The 75th percentiles of CTDIvol (mGy) and DLP (mGy cm) for whole head were 69 mGy and 1,312 mGy cm, respectively; for chest, 15 mGy and 569 mGy cm; spine, 42 mGy and 888 mGy cm; cardiac, 7 mGy and 131 mGy cm for calcium score, and 61 mGy and 1,208 mGy cm for angiographic CT studies. High variability was present in the DLP of abdomen and CAP protocols, where multiphase examinations dominated (71% and 73% respectively): for abdomen, 18 mGy, with 555 and 920 mGy cm in abdomen and abdomen-pelvis acquisitions respectively; for CAP, 17 mGy, with 508, 850 and 1,200 mGy cm in abdomen, abdomen-pelvis and CAP acquisitions respectively.

The CT examinations were performed between January and November 2011. The 70 MDCT systems in the study represented 8% of the 871 systems estimated to be in use in Italy in 2009. The sampling rate was broadly appropriate (85% of requested), although the Northwest was over-represented and the other geographic domains were somewhat under-represented, especially for spine and cardiac protocols, because fewer centers perform these studies, the authors explained.

The 16- and 64-slice MDCTs accounted for most systems in the study: 26 (37%) and 34 (49%) respectively.

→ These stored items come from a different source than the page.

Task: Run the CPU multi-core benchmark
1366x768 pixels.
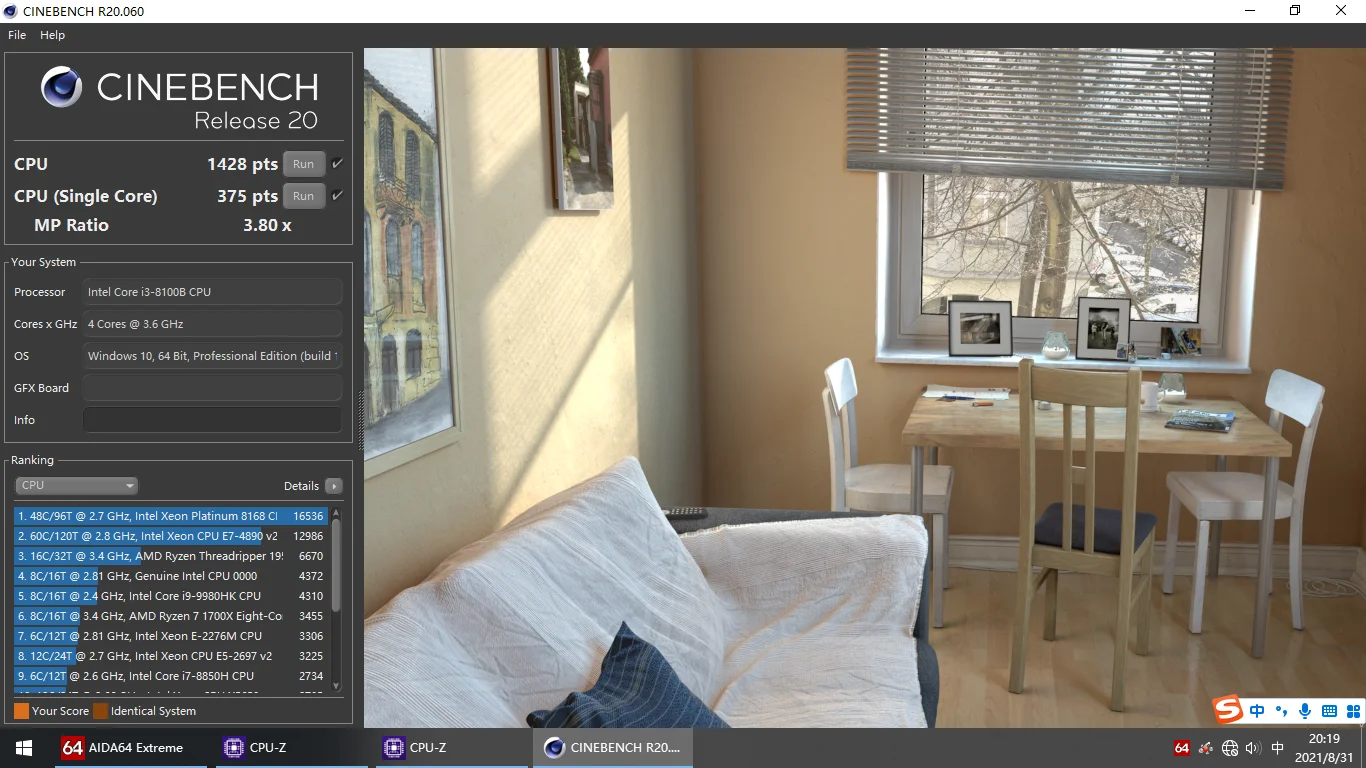Action: (x=304, y=164)
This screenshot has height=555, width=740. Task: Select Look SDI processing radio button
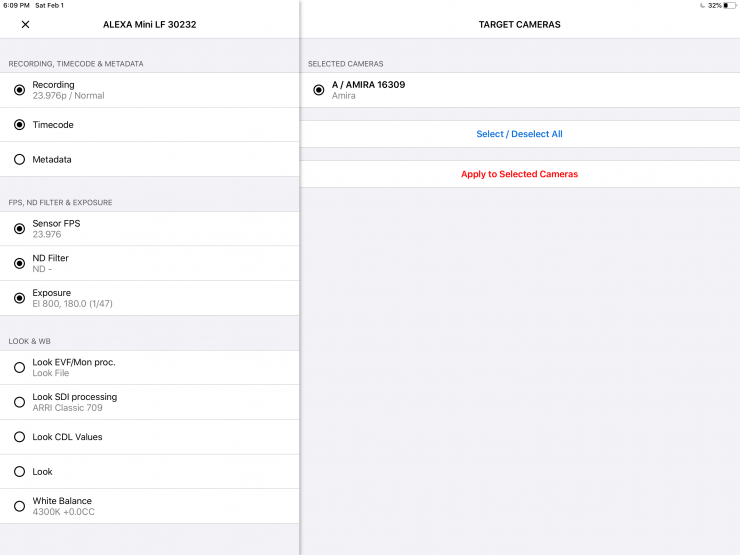tap(19, 402)
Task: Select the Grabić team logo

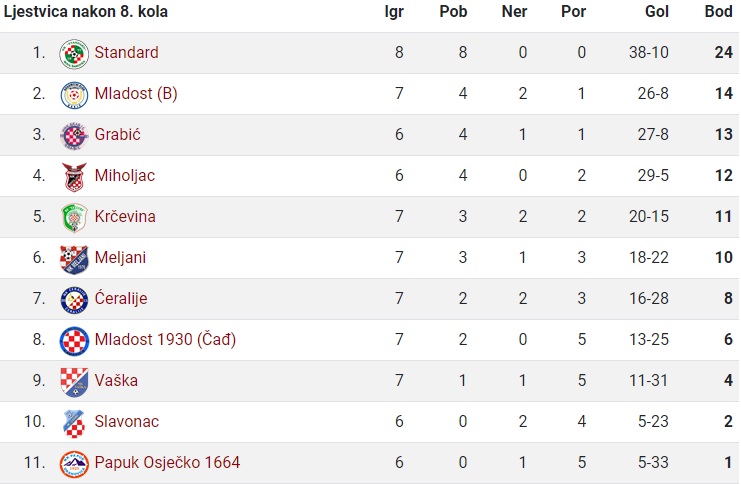Action: 74,136
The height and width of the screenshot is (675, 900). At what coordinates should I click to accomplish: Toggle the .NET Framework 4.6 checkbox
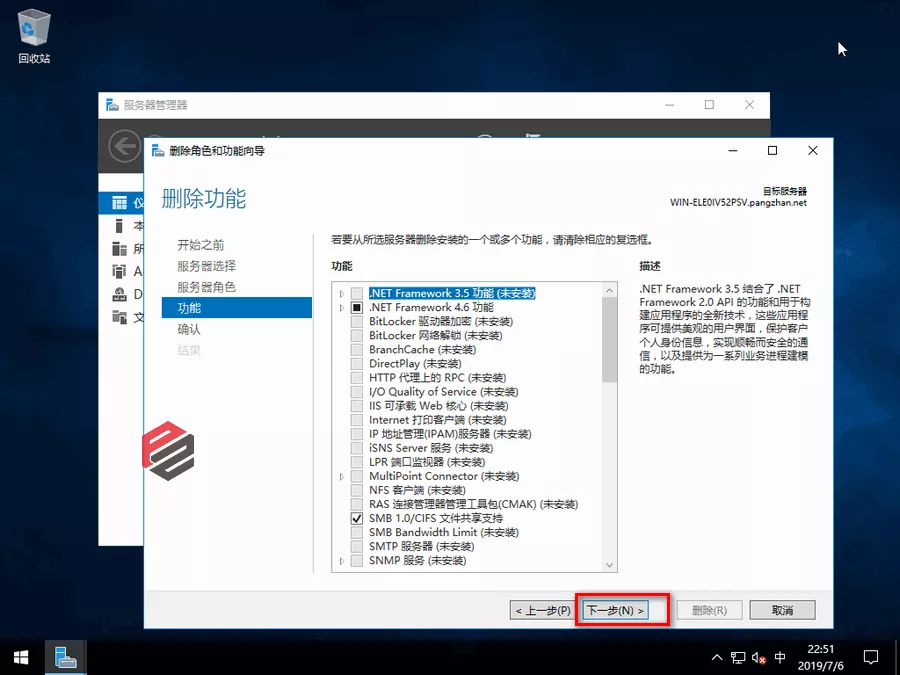357,308
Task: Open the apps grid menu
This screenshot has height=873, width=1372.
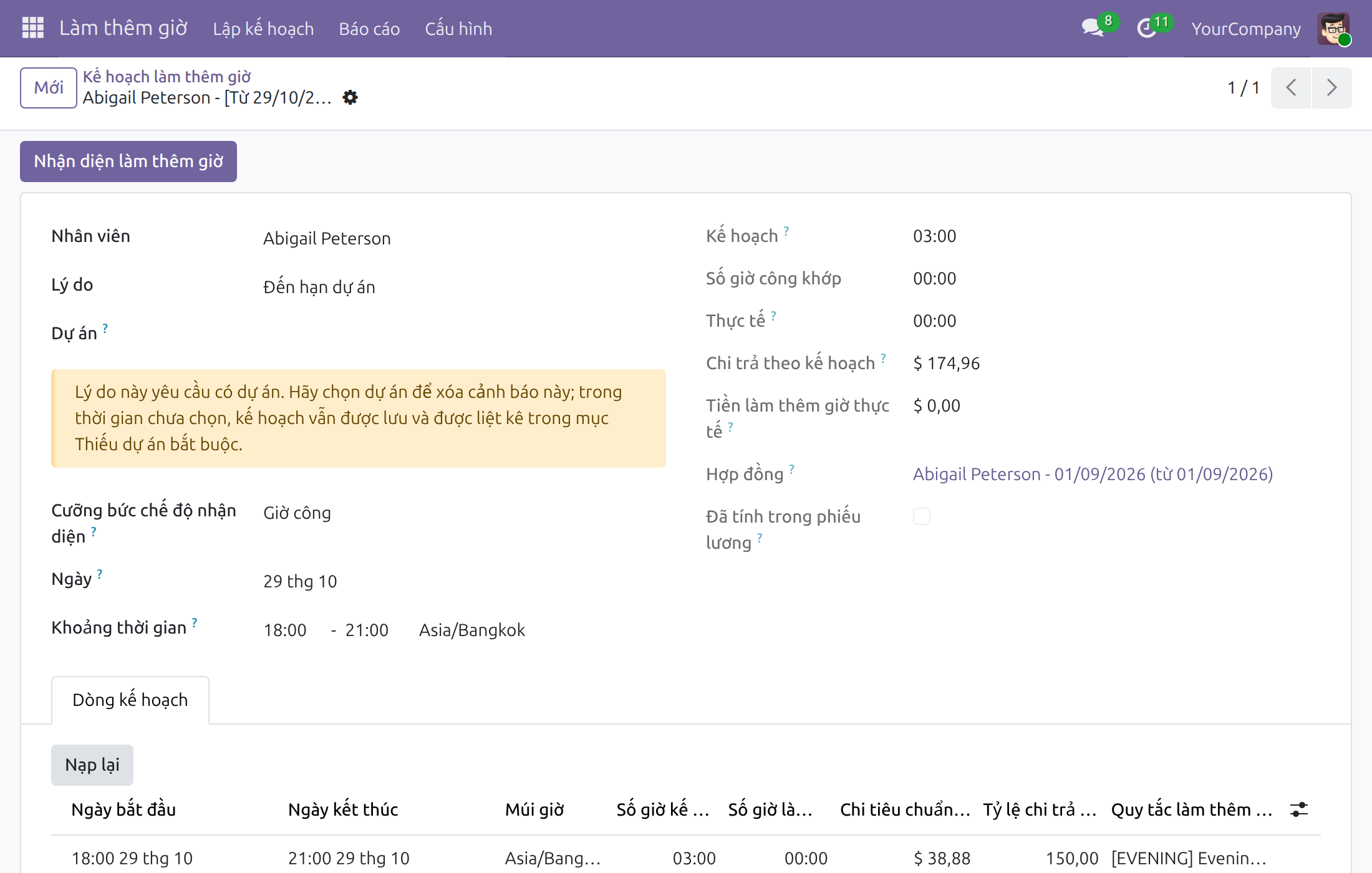Action: tap(32, 28)
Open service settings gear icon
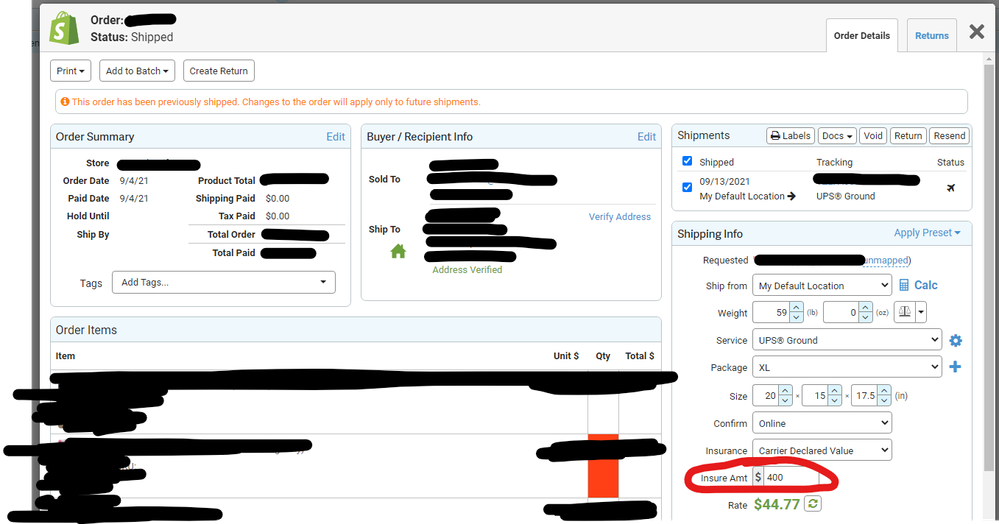999x524 pixels. click(x=955, y=341)
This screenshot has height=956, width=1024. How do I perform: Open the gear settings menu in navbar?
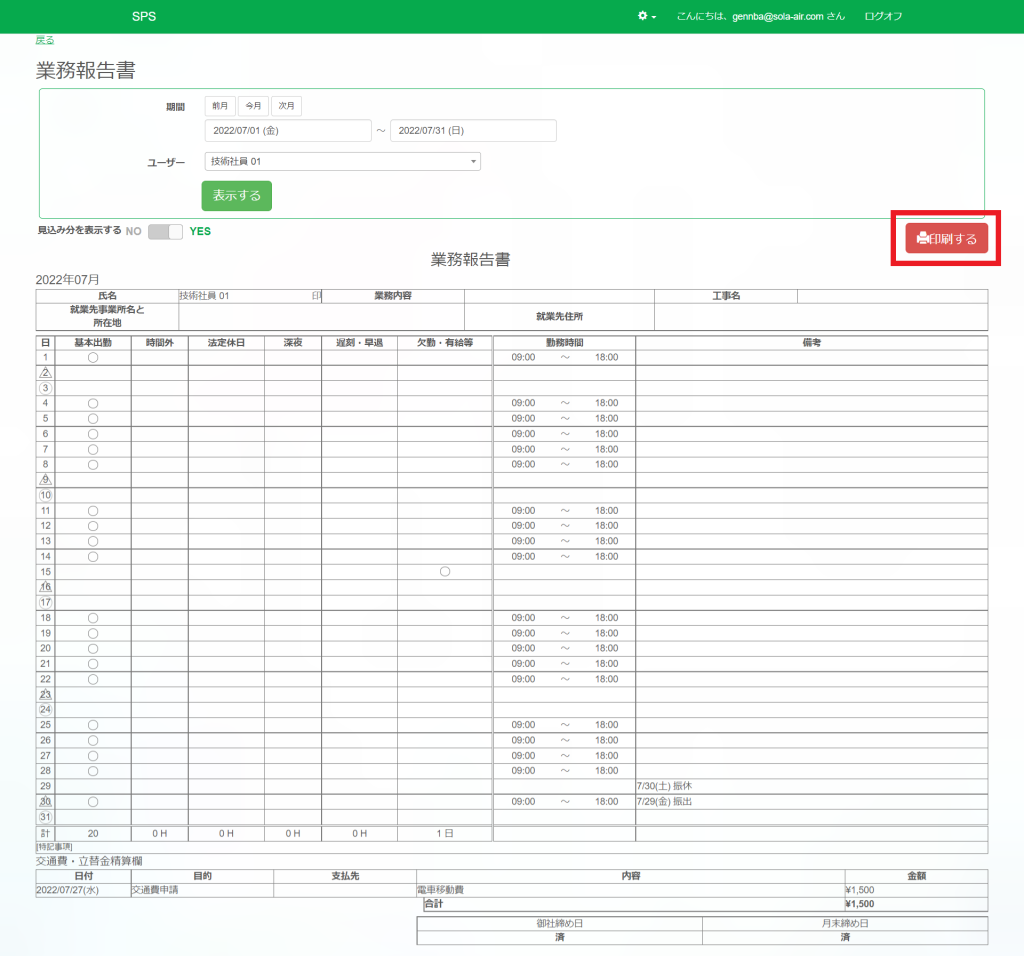click(647, 17)
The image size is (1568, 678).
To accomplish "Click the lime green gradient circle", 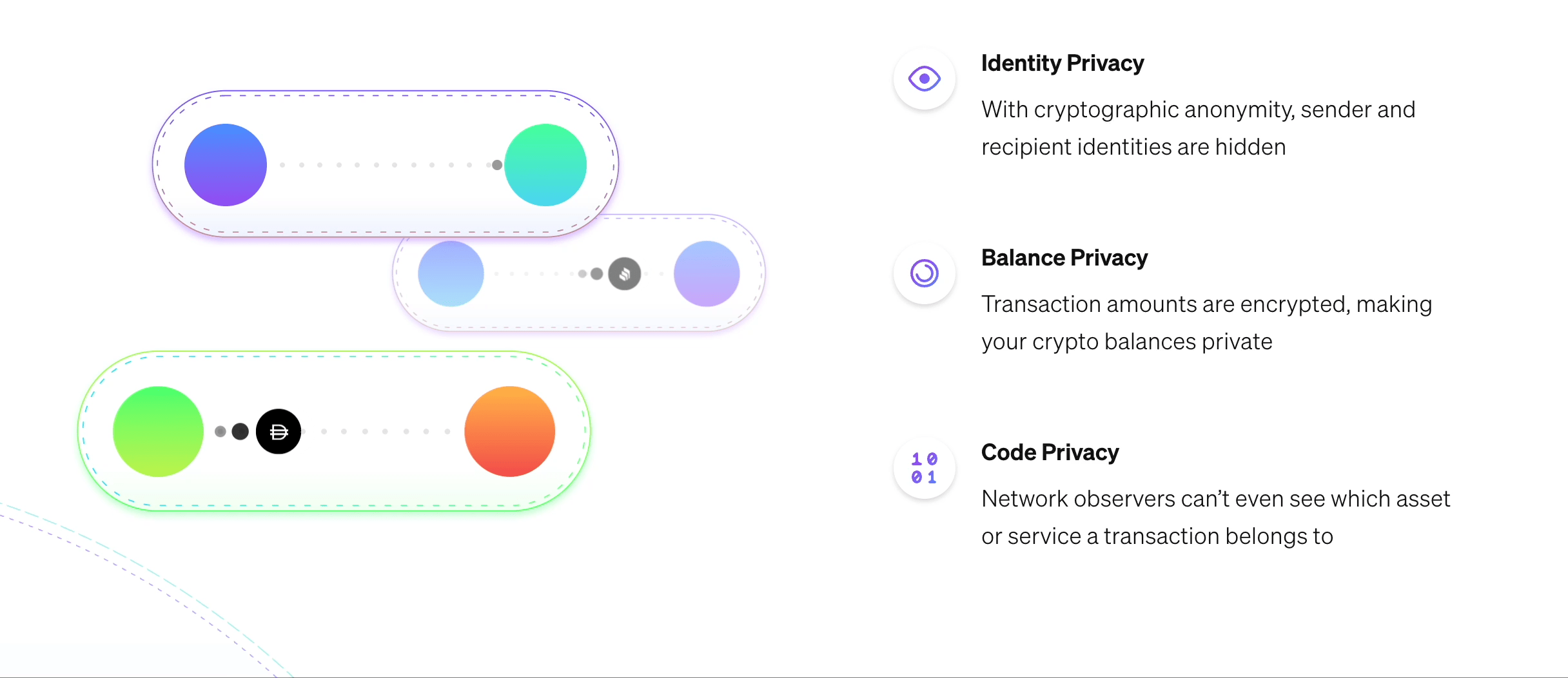I will click(x=158, y=432).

Nearly all of the CT manufactures are represented, with GE Healthcare's machines being the most prevalent (43%). The patients included in the sample were almost equally divided between women and men: 2,647 (47%) and 3,044 (53%) respectively, with an average age of 64 ± 16 for both genders. The height and weight of the patients were retrospectively recovered for a subset of sample only (23% of all patients for weight and 29% for height). The researchers found the mean weight and height to be 68 ± 13 kg and 163 ± 7 cm for women and 77 ± 12 kg and 173 ± 8 cm for men, corresponding to an average BMI of 26 ± 8 kg/m2 for both genders.

"The recruitment for this survey may have been biased toward radiology departments interested in dose optimization," they stated. "The wide range of participating centers, however, appears representative of the national situation. In fact, we included large academic hospitals and small district hospitals with a diffuse regional distribution mainly from the National Health Service that actually perform the large majority of the MDCT examinations in Italy."

An all-inclusive patient survey would have been more precise, but would have been expensive and may have become obsolete before completion. Also, the registration of tube current modulation settings and beam collimation is not standardized between different CT manufacturers, so those parameters were not included in the statistical analysis. Finally, a dedicated analysis would have been useful to fully understand the implications of new dose reduction algorithms, the authors conceded.